**Your goal**
In the forum thread about coping with a breakup, what does the poster excalibur do to deal with it?

View Full Version : Your way of dealing?
Glompbot
09-01-2005, 03:00 PM
So...
you're upset.
You've just had someone break it off with you, or you've broken it off with them...
How do you deal with it?
I've got friends who starve themselves, I've got friends that eat everything in sight.... I've got friends who get so trashed they don't know who they are for a week... i've got friends that drink.
Up_All_Night
09-01-2005, 03:39 PM
Ive never ever figured this out.
I know what doesnt work.
Picking up doesnt work, getting drunk doesnt work, ignoring it doesnt work.
only thing is just keep yaself busy, try not think too much about it and let time get you over it.
excalibur
09-01-2005, 04:39 PM
I plug in my guitar, turn her up loud (well, loud for a 15 watter) and play Uber heavy shit till I break strings. That seems to work.
BtrFly
09-01-2005, 04:43 PM
i found keeping myself busy helps. also REALLY loud music. and crying... but random pickups and drinking myself into a stupor just doesnt (makes me feel worse) work...
Chronic masturbation works for me.
Serpent_Girl
09-01-2005, 04:51 PM
I usually don't eat and become really quiet.. withdraw into myself I guess..maybe cry but that would be silently too..
Cassa
09-01-2005, 04:56 PM
I cry a lot, I don't eat for a week, I constantly go over in my head what went wrong, I generally don't talk to people. After that I'm fine. Although I've only been in one proper breakup so I'm pretty sure my opinion is not that valid.
Bambi
09-01-2005, 05:50 PM
When ever one of us gets our heart ripped out we all rally together and take the person out for drinks for at least a week straight maybe longer if required.
That was a good timw for me- can't remeber much so..... must have been theraputic.
Yeah I don't talk much either when I get hurt, it's probably one of the only times I'm not talking.
Aardvark
09-01-2005, 05:56 PM
Most of the time it's me saying "This relationship is over" and I turn into an insensitive prick if they don't agree and get on with their lives. The one time I got dropped by a girl I really liked, I had a little tear, slept it off and was over it the next day
Scythe
09-01-2005, 05:57 PM
I avoid the problem in advance by not getting into relationships in the first place.
psi_ko
09-01-2005, 05:59 PM
drive really fast, drink, mope around listening to depressing music, bitch about it on livejournal.
i usually run away overseas for a few weeks. Koh Samui always used to be my fav escape point. It's gut wrenching stuff, I'd just rather deal with it on my own and not in front of friends
sharpie
09-01-2005, 06:37 PM
drink lots with my best mate
sleep more than ever
and generally avoid society for as long as possible
slacker
09-01-2005, 06:39 PM
everybody goes through some 7 step process to get over grief.. or at least thats what "study of religion" class taught me in high school.
recently (about a month ago) i was on the dumping side of a relationship, so i feel like i can comment here. im a person who thinks a lot, and tends to over-analyse everything. so basically i didnt stop thinking about what had happened, why, and how things could have been different. eventually i came to some conclusions, and realised that i am comfortable with my life without her. so end of that. i think i am on the later stages of recovery now.. which isnt too bad considering we were together for over 2 years.

**Data listing**

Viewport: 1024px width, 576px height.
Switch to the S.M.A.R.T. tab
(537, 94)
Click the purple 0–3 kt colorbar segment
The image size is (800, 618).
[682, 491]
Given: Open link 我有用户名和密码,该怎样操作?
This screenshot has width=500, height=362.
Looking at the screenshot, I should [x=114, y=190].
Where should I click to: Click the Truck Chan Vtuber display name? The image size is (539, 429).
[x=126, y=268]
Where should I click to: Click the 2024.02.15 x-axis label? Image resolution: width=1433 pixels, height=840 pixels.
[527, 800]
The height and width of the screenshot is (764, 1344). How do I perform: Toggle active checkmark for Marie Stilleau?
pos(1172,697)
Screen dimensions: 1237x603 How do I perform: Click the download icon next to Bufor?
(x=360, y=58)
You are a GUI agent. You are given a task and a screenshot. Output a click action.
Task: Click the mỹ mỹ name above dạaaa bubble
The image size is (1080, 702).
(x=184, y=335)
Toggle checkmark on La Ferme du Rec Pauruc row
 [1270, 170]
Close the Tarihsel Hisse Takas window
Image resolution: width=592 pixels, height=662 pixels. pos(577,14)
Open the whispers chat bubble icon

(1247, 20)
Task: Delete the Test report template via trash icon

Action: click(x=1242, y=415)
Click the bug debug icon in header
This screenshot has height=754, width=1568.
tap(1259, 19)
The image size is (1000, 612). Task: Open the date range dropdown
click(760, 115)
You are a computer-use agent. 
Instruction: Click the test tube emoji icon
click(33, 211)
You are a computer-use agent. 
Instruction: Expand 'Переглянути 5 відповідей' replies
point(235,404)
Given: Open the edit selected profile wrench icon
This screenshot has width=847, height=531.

**Output of the task**
Plugs in a guitar, turns it up loud, and plays very heavy music until the strings break.